И здесь самое время напомнить, что инструктивное письмо о «типологии» образовательных учреждений было подписано в министерстве 17 февраля 1997 г., т.е. в самый разгар мощной февральской акции протеста работников образования. Каким же отменным политическим чутьем надо обладать, чтобы в этой ситуации подливать масло в огонь.

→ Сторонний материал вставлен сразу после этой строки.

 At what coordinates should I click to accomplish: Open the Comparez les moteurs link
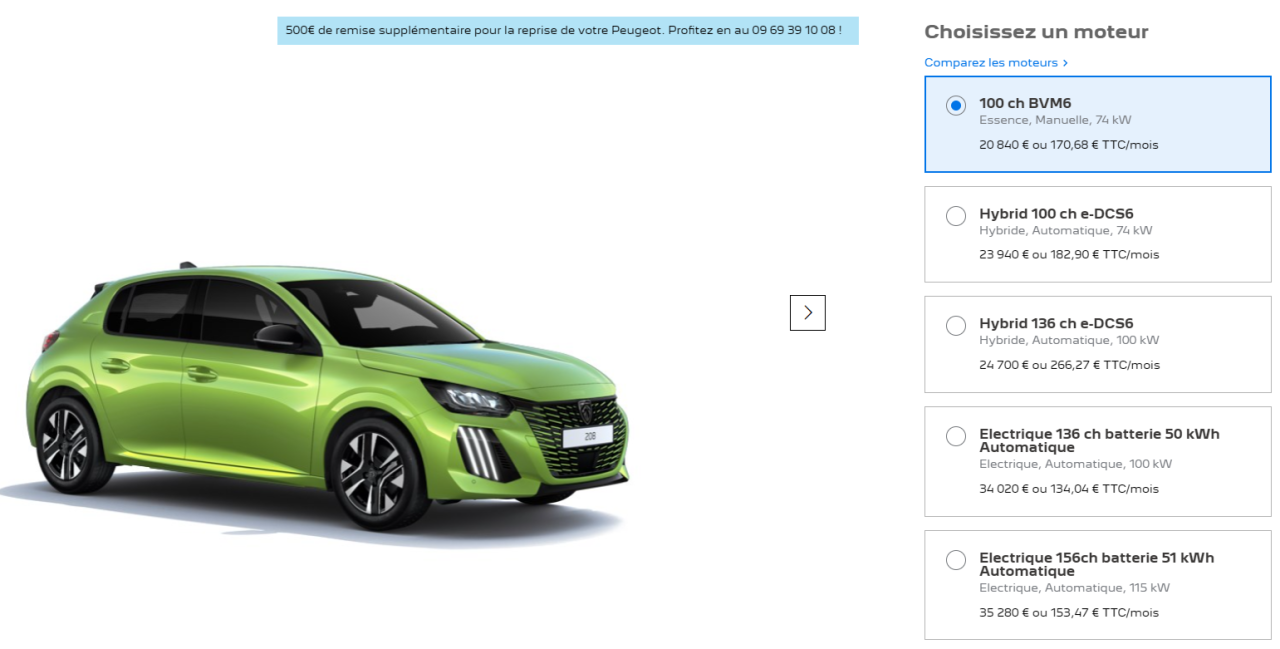tap(990, 63)
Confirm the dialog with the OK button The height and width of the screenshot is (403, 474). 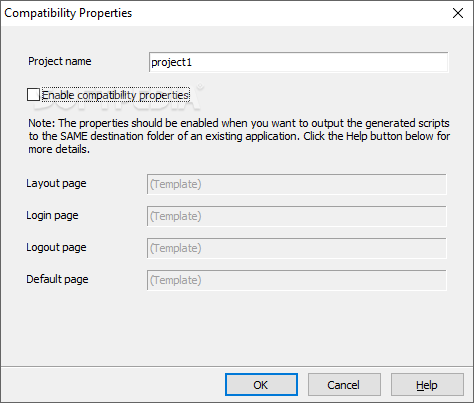261,385
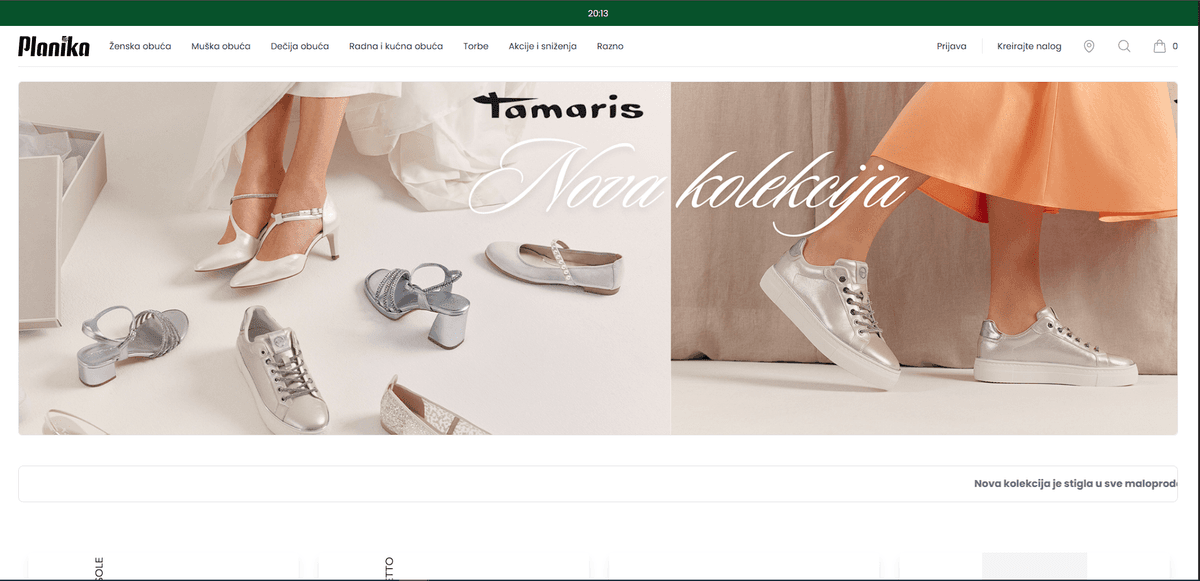This screenshot has width=1200, height=581.
Task: Expand Radna i kućna obuća category
Action: [396, 46]

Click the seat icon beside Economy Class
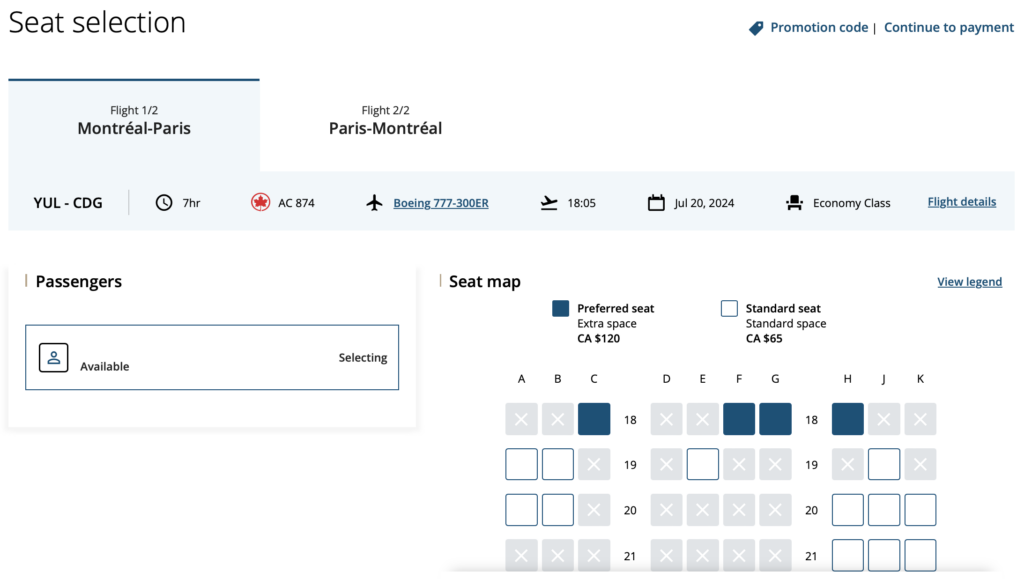pos(795,202)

Возвращаясь к этой «типологии», необходимо отметить, что министерские ее ваятели уверяли, что она «работает на равенство образовательных учреждений». Но эти уверения лживы – не на равенство, а на уравнивание. Борьба за «равенство» посредством сокращения многообразия и вариативности образования – путь в прошлое. Путь в будущее – прямо противоположный:максимальное увеличение многообразия образовательных учреждений и превращение его во всеобщее качество образования.

И наконец, – о правовой стороне усиленно навязываемой министерством номенклатуры или «типологии» образовательных учреждений. С юридической точки зрения, и это навязывание, и сама «типология» были попросту противоправны. Для многих это было очевидно изначально. Но поскольку чиновник разумеет только язык чиновника, потребовалось проведение официальной юридической экспертизы. Инициативу ее организации взяла на себя газета «Первое сентября».

По квалифицированному мнению юристов, инструктивное письмо министерства от 17 февраля 1997 г. «О наименовании государственных и муниципальных образовательных учреждений» и приложенный к нему перечень типов и видов этих учреждений представляют собой документ «фактически нарушающий права юридических лиц». «С юридической точки зрения, – звучал вывод экспертизы, –любое учебное заведение, которое будут принуждать изменить свое название в соответствии с этим инструктивным письмом, вправе подать в суд на тех, кто его вынуждает это делать. И на стороне такой школы – Закон "Об образовании" и Гражданский кодекс».

Более того, говорилось далее, «в соответствии с новыми правилами инструктивное письмо не имеет силы нормативного акта, а может носить только ознакомительный, рекомендательный, информационный характер». Однако, со знанием дела отмечали юристы-эксперты, «понятно, что на местах этот документ, конечно, будет принят как руководство к действию»1.

И он именно так и был воспринят большей частью местных управленцев в образовании. На что и рассчитывало министерство. Здесь, надо сказать, оно не ошиблось. Охранительный снаряд точно попал в цель.